By the same token, if they stay, there’s no future for them: they won’t have jobs, a regular salary, a decent place to live, classes of their own, a real life. 

If they stay, the stipend will end, the graduate school will no longer keep them on the university’s health insurance, and they’ll be consigned to that hellish limbo called “adjunct faculty,” a status one wouldn’t wish on one’s worst enemies, let alone one’s dearest friends. 

I remember the summer one of our friends who had actually finished his dissertation but didn’t yet have a job (even though his Ph.D. was in the sciences, something marketable, unlike mine), considered going over to Denny’s to apply for a job as a waiter.

One of the guys on our softball team teased him mercilessly saying: “You know what they’ll say over at Denny’s, don’t you? Oh sure, you’ve got a Ph.D., but what about publications? Here at Denny’s we expect at least two articles in major journals.” 

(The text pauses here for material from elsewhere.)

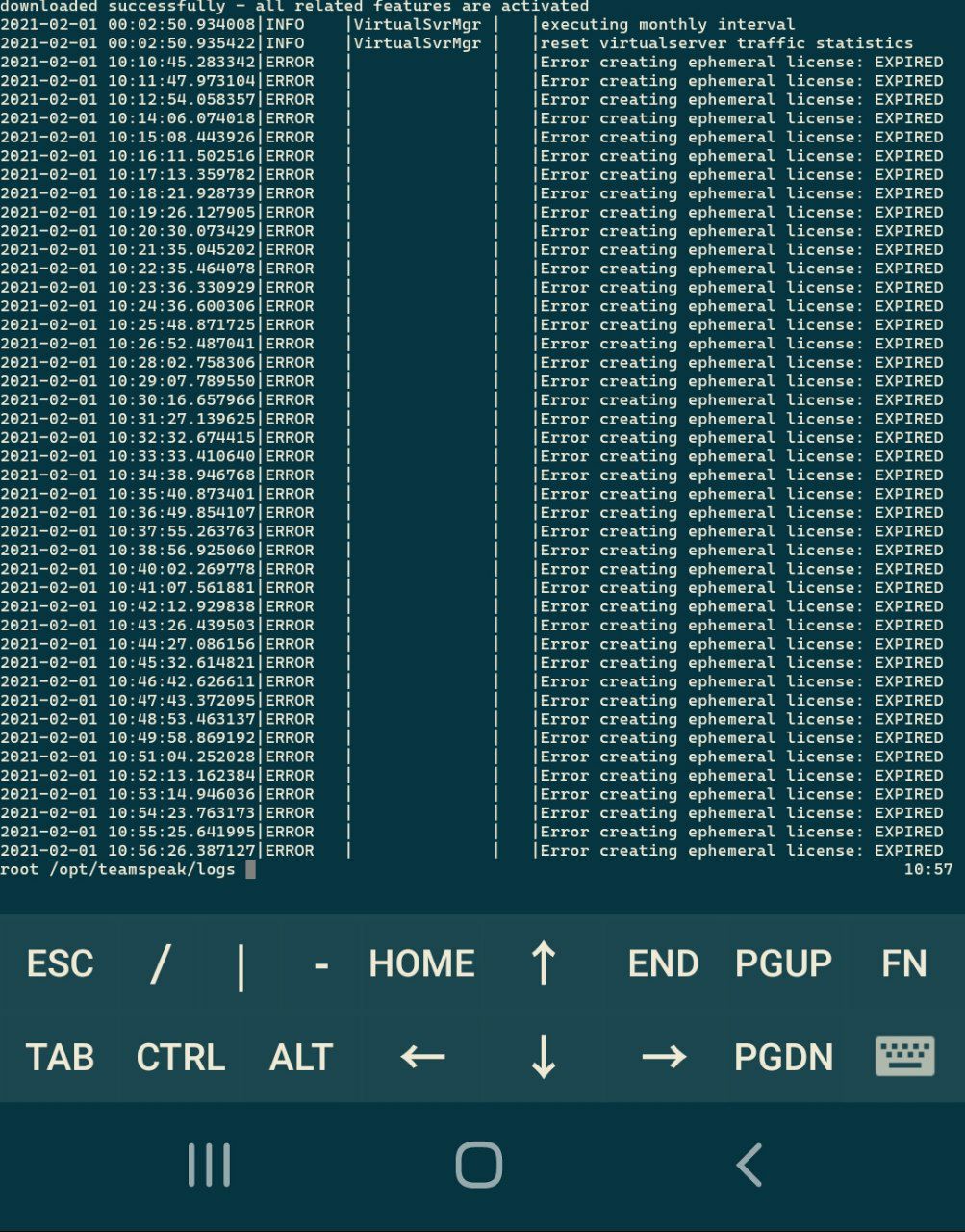
Task: Tap the up arrow key
Action: [543, 962]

Fortunately Dave got a job before the summer was out, which meant we had to play the rest of the summer without him. We were sad to see him go, but his departure gave us all a sense of hope that there was life beyond graduate school: beyond the studying and the classes and the silly papers no one would ever read – a real life rather than just endless preparation for real life.

Now of all the things I was hoping life would not be like, graduate school would certainly top the list. And yet, as it turns out, there is this one noteworthy similarity: friends can’t stay – life being, in its own way, as transient a state in the end as graduate school.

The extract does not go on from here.